The hour and a half went very quickly – Sam and Sheldon are knowledgeable, enthusiastic and entertaining guides and it was a pleasure to accompany them around the cemetery. The finale to the visit was provided by Sheldon whose studious exterior appears to conceal a suppressed exhibitionist waiting for any excuse to burst out. The grave of Marie Lloyd provided the pretext. Sheldon firstly apologised for having to perform acapella and without a costume as he had originally planned to be accompanied by a friend on the banjo and wearing some frothy lace concoction; the friend had begged off and he had had second thoughts about the dress. He then launched into Miss Lloyd’s classic ‘When I take my morning promenade.’ His delivery was, at the beginning, affected by a degree of nervousness; hardly surprising when singing in a cemetery in front of a crowd of strangers who were all probably slightly uncomfortable and not really sure what was going on.

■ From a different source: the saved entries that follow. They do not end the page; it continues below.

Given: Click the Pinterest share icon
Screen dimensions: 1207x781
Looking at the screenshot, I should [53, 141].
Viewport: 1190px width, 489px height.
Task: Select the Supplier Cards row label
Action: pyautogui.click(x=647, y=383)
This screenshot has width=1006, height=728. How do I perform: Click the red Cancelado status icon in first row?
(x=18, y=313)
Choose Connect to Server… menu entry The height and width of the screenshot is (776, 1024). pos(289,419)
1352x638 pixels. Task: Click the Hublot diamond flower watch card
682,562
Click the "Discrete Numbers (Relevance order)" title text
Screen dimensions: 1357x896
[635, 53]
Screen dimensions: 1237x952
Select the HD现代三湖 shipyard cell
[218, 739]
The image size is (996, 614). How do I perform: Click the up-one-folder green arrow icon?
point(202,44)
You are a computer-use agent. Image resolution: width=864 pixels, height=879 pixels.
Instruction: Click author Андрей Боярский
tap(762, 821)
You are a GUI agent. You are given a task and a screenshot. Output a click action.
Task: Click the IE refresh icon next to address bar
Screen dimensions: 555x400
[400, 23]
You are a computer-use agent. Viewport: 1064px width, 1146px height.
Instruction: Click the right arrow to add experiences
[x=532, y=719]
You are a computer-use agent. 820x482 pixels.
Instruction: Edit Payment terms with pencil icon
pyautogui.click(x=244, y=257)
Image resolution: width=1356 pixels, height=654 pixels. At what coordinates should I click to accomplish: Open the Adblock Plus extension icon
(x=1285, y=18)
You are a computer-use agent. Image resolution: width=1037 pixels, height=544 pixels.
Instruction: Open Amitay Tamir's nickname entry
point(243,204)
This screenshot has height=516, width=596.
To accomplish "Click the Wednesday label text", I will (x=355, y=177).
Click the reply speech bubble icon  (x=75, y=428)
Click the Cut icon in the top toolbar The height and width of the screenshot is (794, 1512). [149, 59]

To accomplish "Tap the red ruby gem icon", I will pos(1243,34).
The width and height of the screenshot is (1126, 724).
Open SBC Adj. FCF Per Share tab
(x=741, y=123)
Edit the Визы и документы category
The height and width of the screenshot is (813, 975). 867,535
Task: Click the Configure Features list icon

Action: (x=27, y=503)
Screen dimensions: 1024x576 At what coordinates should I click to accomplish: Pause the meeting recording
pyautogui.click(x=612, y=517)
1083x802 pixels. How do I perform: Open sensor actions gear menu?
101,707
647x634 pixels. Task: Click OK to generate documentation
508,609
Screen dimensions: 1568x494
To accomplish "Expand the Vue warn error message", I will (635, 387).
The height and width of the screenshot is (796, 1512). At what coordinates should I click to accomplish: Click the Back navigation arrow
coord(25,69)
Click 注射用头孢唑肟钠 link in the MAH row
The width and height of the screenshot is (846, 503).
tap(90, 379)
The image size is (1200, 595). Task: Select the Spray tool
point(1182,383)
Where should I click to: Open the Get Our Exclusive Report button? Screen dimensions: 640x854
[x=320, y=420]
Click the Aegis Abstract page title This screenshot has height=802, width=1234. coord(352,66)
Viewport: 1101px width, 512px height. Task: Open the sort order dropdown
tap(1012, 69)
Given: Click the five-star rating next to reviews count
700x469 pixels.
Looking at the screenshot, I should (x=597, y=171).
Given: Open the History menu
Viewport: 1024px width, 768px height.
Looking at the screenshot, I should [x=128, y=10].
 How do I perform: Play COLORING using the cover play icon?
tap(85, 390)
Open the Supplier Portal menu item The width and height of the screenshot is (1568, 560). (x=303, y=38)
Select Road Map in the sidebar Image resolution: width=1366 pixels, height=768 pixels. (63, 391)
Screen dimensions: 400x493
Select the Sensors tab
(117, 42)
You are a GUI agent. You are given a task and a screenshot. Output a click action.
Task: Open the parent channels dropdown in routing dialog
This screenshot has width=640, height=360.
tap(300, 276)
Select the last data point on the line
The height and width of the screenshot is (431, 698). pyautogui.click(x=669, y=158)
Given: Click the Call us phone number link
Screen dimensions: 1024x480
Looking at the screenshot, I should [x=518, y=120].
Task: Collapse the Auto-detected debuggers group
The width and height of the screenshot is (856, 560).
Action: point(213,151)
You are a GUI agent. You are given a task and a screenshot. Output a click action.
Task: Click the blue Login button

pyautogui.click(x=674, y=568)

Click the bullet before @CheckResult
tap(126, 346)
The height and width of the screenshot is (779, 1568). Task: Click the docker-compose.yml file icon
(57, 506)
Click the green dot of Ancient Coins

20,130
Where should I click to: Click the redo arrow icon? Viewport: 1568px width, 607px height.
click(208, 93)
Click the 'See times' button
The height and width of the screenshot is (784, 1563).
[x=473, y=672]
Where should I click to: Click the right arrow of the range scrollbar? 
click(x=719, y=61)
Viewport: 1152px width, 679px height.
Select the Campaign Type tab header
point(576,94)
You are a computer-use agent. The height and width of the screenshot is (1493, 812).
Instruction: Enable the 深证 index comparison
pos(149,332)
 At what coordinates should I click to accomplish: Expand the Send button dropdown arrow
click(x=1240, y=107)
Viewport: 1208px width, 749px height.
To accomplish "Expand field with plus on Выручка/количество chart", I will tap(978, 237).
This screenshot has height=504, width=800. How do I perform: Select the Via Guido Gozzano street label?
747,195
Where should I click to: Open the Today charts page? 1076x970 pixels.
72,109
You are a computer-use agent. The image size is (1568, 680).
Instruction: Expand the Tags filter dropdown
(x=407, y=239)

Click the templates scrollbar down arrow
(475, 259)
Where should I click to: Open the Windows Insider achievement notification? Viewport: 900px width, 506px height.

Since Mother Eve in the Garden long ago
Started the fashion, fashion's been a passion
Eve wore a costume we might describe as brief
Still every season brought its change of leaf...

By the end of the first chorus the nerves were rapidly falling away, half way through the second verse there were the first signs of bodily movement that had turned by the middle of the second chorus into the definite shaking of an invisible dress apparently gathered up by the hem to reveal a shapely calf and ankle. By the end of the third chorus he had the audience joining in:

When I take my morning promenade
Quite a fashion card, on the Promenade
Oh! I don't mind nice boys staring hard
If it satisfies their desire...


Now that is a truly impressive achievement.